• **Record set**
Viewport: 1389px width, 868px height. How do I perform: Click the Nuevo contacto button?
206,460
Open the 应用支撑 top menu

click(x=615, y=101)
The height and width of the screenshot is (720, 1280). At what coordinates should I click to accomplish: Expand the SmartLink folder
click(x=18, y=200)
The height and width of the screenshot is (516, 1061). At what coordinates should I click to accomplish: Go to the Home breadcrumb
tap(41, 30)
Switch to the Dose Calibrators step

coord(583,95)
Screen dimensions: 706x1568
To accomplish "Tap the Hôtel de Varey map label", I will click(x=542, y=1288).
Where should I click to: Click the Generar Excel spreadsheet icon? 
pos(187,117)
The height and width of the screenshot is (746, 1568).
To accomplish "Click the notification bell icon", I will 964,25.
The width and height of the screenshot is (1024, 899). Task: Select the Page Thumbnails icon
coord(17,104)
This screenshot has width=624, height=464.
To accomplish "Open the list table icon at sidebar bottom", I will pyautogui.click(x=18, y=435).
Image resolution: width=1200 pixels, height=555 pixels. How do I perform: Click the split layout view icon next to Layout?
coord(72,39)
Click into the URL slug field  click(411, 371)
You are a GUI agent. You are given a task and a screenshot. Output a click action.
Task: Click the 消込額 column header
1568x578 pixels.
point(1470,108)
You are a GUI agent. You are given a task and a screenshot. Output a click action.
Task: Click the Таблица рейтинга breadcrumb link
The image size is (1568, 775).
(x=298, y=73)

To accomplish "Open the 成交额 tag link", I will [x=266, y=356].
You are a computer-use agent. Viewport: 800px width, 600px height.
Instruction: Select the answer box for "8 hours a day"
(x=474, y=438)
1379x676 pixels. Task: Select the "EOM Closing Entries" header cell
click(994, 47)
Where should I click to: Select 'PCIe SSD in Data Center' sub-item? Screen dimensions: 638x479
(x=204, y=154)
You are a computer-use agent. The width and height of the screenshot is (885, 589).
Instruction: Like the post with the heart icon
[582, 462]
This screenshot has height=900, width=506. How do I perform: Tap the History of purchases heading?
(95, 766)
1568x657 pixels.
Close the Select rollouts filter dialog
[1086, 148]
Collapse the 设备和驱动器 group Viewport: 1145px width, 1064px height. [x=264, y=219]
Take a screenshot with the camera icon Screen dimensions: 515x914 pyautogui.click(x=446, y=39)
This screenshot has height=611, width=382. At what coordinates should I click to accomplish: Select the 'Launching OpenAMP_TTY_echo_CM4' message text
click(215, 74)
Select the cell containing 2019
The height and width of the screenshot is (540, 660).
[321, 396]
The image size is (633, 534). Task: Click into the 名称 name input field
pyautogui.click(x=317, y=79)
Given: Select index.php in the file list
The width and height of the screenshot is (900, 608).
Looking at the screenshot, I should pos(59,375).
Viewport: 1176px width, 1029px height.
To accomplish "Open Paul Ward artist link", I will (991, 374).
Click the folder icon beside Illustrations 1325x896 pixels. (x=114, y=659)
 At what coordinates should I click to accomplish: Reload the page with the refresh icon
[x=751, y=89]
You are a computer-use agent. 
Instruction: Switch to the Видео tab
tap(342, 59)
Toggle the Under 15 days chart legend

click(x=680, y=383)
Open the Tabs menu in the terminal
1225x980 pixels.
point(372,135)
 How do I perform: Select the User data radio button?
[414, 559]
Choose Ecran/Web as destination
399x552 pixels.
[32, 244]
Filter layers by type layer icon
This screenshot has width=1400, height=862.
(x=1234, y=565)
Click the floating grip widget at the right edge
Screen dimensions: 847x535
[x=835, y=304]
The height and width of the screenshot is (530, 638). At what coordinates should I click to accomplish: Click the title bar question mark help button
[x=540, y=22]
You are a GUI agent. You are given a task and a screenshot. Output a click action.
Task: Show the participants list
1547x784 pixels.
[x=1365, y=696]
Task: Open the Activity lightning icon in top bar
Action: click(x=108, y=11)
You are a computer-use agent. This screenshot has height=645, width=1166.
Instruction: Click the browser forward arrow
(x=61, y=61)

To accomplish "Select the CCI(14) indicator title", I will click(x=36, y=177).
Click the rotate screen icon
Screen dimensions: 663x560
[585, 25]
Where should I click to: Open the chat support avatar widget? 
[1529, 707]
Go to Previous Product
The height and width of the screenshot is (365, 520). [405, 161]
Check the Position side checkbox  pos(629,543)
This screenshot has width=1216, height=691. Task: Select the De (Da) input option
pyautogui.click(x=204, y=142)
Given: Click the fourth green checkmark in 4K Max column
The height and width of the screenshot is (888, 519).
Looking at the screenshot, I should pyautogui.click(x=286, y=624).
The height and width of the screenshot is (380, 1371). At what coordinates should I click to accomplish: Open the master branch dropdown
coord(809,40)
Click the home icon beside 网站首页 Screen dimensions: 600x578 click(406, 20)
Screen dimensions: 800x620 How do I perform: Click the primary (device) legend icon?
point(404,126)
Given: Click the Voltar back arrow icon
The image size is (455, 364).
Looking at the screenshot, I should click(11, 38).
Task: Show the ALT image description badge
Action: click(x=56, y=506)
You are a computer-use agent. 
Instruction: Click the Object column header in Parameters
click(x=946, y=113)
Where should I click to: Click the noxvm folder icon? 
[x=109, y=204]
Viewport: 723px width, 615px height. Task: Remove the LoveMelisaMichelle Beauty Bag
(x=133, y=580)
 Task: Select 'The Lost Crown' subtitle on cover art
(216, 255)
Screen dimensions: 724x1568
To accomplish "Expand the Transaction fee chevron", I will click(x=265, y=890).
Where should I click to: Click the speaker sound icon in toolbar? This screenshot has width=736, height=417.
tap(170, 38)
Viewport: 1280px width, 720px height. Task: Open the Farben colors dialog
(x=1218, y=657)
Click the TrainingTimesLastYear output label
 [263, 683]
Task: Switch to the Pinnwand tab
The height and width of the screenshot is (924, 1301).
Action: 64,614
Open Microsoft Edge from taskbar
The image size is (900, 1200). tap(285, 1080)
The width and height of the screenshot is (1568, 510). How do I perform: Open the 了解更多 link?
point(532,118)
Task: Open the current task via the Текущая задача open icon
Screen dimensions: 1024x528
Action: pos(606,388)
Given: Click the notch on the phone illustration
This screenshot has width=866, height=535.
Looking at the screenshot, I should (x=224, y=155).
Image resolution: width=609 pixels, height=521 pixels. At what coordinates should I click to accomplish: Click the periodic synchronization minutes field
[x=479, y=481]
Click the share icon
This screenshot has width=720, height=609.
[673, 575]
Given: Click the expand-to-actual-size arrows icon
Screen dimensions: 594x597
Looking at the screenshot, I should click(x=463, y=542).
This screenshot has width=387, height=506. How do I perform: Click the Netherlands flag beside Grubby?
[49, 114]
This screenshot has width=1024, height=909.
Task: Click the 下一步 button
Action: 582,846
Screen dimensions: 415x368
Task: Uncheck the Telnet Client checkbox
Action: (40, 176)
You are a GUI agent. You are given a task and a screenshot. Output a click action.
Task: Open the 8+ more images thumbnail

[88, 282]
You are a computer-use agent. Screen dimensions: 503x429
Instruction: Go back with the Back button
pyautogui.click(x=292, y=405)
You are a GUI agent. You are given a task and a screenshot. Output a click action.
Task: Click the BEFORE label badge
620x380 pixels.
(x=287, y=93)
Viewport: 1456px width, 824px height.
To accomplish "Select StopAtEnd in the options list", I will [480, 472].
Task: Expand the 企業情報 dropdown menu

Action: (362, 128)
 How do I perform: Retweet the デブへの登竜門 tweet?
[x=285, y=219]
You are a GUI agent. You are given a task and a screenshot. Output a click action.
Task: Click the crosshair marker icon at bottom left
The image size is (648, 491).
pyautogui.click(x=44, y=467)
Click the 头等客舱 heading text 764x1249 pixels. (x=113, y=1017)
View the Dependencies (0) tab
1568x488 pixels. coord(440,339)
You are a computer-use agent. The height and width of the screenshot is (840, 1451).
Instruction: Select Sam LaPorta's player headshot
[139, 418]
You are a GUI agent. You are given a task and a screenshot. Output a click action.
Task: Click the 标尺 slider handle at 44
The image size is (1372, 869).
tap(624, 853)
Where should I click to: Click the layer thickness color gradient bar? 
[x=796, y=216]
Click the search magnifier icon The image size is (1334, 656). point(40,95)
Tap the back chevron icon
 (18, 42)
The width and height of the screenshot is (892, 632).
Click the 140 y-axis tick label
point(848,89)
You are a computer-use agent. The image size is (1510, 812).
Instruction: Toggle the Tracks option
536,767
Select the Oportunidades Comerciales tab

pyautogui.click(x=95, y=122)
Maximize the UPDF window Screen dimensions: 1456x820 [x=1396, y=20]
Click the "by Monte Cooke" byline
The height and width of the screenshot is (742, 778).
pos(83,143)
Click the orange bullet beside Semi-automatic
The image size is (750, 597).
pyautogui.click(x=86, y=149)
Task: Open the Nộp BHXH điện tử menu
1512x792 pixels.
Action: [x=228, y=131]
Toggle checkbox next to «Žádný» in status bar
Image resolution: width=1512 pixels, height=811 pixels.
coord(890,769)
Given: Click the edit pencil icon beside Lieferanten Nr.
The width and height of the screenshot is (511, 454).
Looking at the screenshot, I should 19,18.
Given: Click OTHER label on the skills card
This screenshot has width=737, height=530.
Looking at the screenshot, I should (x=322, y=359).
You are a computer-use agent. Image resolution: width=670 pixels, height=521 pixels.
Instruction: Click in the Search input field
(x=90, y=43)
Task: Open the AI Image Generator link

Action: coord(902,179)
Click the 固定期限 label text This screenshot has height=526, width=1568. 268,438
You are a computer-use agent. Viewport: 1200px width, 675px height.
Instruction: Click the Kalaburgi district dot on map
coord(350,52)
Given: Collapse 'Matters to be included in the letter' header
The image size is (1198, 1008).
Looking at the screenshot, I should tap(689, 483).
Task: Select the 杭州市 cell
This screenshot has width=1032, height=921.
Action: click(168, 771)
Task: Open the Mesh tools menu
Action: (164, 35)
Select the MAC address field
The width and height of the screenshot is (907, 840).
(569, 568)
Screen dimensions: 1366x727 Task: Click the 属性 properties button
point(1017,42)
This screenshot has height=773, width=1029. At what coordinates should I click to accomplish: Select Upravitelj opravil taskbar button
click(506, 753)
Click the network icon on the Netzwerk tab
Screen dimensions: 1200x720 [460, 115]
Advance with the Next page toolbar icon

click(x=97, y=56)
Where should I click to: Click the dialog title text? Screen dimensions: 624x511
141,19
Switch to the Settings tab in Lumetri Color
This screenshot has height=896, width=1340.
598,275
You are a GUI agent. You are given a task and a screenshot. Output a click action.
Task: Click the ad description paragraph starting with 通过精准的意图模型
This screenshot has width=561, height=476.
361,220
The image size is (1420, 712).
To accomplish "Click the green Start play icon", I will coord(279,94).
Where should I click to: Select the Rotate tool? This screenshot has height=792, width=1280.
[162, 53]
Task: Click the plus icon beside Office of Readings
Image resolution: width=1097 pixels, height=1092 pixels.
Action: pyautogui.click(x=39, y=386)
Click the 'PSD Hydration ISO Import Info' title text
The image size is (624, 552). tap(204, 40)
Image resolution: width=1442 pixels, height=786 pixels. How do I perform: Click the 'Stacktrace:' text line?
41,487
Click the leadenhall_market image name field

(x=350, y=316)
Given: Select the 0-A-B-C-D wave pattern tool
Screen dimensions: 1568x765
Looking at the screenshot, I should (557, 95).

• **To do**
Your answer should consist of the lines from the material that contain "will".

• **Solved problem**
To accomplish "Tap the Hôtel de Varey map label", I will click(x=542, y=1288).
To accomplish "Click the notification bell icon", I will 964,25.
To accomplish "Open the list table icon at sidebar bottom", I will pyautogui.click(x=18, y=435).
To accomplish "Open the 成交额 tag link", I will [x=266, y=356].
To accomplish "Open Paul Ward artist link", I will (991, 374).
To accomplish "Select the CCI(14) indicator title", I will click(x=36, y=177).
To accomplish "Expand the Transaction fee chevron", I will click(x=265, y=890).
To accomplish "Select StopAtEnd in the options list", I will [480, 472].
To accomplish "Click the green Start play icon", I will coord(279,94).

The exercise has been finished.